You have a pod that is stuck in 'Pending' state. Which command would you run first to diagnose the issue?
Provides events and conditions explaining the pending state.
Why this answer
Option D is correct because `kubectl describe pod <pod>` provides detailed information about the pod's current state, including events, conditions, and resource constraints (e.g., insufficient CPU/memory, persistent volume claims pending). This is the first diagnostic step for a 'Pending' pod, as it surfaces the root cause (e.g., node resource pressure, PVC binding failures) without requiring additional commands.
Exam trap
The trap here is that candidates often jump to `kubectl logs` (Option A) thinking it shows startup errors, but logs are only available after containers start, making it useless for a 'Pending' pod; instead, `kubectl describe pod` is the standard first diagnostic tool for scheduling and resource issues.

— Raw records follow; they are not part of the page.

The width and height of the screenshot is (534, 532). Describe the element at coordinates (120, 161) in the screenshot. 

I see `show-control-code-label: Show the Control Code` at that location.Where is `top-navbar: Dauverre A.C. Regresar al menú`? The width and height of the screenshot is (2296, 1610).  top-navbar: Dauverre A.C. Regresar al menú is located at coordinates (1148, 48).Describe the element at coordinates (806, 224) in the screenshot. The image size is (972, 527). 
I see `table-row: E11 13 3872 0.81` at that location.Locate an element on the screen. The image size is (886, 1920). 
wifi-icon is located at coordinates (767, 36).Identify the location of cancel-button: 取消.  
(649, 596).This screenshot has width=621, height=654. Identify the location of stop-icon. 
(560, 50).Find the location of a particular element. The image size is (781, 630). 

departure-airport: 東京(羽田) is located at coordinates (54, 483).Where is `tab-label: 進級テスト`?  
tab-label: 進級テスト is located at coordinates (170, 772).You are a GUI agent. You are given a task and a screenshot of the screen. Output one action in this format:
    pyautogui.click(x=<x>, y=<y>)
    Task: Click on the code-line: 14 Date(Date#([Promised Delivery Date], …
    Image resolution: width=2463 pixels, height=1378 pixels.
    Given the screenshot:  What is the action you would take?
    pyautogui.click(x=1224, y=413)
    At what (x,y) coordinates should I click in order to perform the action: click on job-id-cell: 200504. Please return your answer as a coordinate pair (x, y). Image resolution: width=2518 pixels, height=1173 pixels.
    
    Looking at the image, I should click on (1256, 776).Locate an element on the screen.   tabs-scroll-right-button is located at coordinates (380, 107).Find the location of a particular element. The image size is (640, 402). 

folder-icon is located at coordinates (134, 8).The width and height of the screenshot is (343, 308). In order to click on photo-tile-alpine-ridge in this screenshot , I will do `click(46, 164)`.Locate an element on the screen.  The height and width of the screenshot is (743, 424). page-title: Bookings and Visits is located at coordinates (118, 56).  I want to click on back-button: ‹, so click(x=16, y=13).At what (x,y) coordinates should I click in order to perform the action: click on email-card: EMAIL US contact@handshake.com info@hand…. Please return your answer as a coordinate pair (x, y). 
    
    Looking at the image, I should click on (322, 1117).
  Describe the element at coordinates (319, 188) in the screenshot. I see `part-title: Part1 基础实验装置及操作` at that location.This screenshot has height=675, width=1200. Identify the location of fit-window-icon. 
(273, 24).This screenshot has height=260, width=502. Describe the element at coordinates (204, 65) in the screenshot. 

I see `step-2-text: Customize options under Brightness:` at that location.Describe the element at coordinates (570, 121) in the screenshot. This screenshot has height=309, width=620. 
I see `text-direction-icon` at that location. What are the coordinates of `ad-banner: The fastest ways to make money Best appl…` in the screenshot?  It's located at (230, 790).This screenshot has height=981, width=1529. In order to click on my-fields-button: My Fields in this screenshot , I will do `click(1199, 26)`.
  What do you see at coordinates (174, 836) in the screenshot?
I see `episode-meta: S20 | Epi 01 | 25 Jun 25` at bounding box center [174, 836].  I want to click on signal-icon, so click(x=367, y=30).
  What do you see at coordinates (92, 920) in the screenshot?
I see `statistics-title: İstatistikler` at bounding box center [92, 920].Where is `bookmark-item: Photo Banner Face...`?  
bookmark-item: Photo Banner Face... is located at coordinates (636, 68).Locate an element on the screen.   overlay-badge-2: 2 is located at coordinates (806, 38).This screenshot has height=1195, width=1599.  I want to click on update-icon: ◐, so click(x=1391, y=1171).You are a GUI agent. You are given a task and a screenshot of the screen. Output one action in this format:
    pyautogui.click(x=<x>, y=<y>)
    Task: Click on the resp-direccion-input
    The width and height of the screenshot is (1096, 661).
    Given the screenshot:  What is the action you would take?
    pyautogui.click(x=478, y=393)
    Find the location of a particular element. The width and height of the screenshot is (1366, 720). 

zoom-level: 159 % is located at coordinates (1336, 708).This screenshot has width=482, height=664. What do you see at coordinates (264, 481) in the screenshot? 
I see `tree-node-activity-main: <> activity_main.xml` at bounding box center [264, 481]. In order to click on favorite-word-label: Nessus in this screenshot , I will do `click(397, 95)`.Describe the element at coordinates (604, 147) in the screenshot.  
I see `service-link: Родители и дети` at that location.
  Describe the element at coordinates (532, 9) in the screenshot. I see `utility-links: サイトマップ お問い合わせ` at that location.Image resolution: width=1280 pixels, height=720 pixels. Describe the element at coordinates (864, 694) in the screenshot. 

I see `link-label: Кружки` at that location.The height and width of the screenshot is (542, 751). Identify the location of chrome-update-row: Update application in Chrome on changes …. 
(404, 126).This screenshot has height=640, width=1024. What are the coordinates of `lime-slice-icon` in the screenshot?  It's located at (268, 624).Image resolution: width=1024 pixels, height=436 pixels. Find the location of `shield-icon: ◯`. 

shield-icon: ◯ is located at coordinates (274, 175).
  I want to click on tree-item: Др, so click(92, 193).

How to eliminate wrong answers
Option A is wrong because `kubectl logs <pod>` retrieves container logs, which are only available if the pod has started running; a 'Pending' pod has not yet scheduled or started containers, so logs are empty or inaccessible. Option B is wrong because `kubectl get pods` only shows the pod's status (e.g., 'Pending') and basic metadata, not the underlying reasons for the pending state (e.g., unschedulable, image pull errors). Option C is wrong because `kubectl get events` lists cluster-wide events, which may include relevant scheduling failures, but it is less targeted than `kubectl describe pod`, which filters events specific to the pod and presents them alongside other critical details like node selector mismatches or taint tolerations.